Fiscalização sobre domésticas só ocorrerá se houver queixa

A orientação é para que os empregados que não estejam de acordo com a nova lei procurem as superintendências, gerências ou agências regionais do trabalho

O governo só irá fiscalizar o descumprimento da nova legislação que ampliou direitos aos empregados domésticos quando houver denúncia do próprio trabalhador. Hoje o Ministério do Trabalho divulgou uma nota com explicações sobre a nova lei. O texto afirma que a fiscalização ocorrerá “de forma reativa e não proativa”. “Como a Constituição Federal protege o domicílio como inviolável, a Inspeção do Trabalho não poderá entrar nas casas para fazerem a fiscalização”, diz o ministério.

A orientação é para que os empregados que não estejam de acordo com a nova lei procurem as superintendências, gerências ou agências regionais do trabalho.

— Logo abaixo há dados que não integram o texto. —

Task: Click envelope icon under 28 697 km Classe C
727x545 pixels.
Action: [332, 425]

Com a denúncia em mãos, o auditor abrirá um processo e fará uma notificação para que o empregador compareça para regularizar a situação. Como a jornada de trabalho será de oito horas por dia e 44 horas por semana, no máximo, o Ministério do Trabalho sugere que um contrato de trabalho seja formalizado e assinado por ambas as partes e que, ao final de cada dia, o trabalhador anote as horas trabalhadas além do previsto, para que tudo seja somado no final do mês.

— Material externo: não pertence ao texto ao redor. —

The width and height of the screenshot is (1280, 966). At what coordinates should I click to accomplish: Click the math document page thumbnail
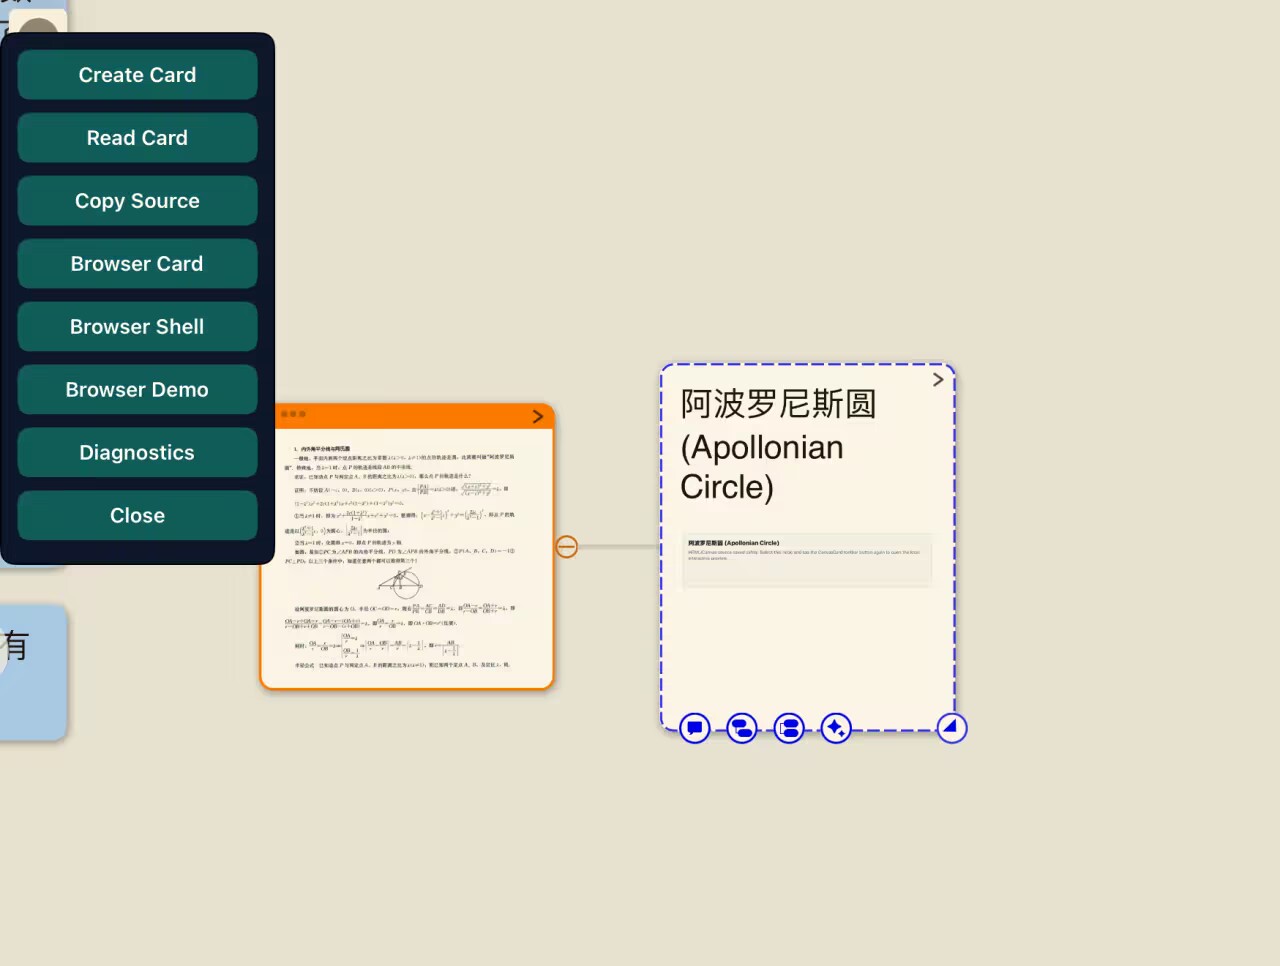click(x=406, y=557)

“O controle das horas extras para as empregadas doméstica deverá ser efetuado pela própria empregadora, em conjunto com a trabalhadora doméstica”, diz a nota. A nota lembra, no entanto, que alguns pontos ainda necessitam de regulamentação. A proteção do trabalhador contra demissão “arbitrária ou sem justa causa”, por exemplo, precisa ser tratada por uma lei complementar. Já o pagamento de salário-família, licença à gestante de 120 dias, auxílio creche e seguro contra acidentes de trabalho serão regulamentados pela Previdência Social.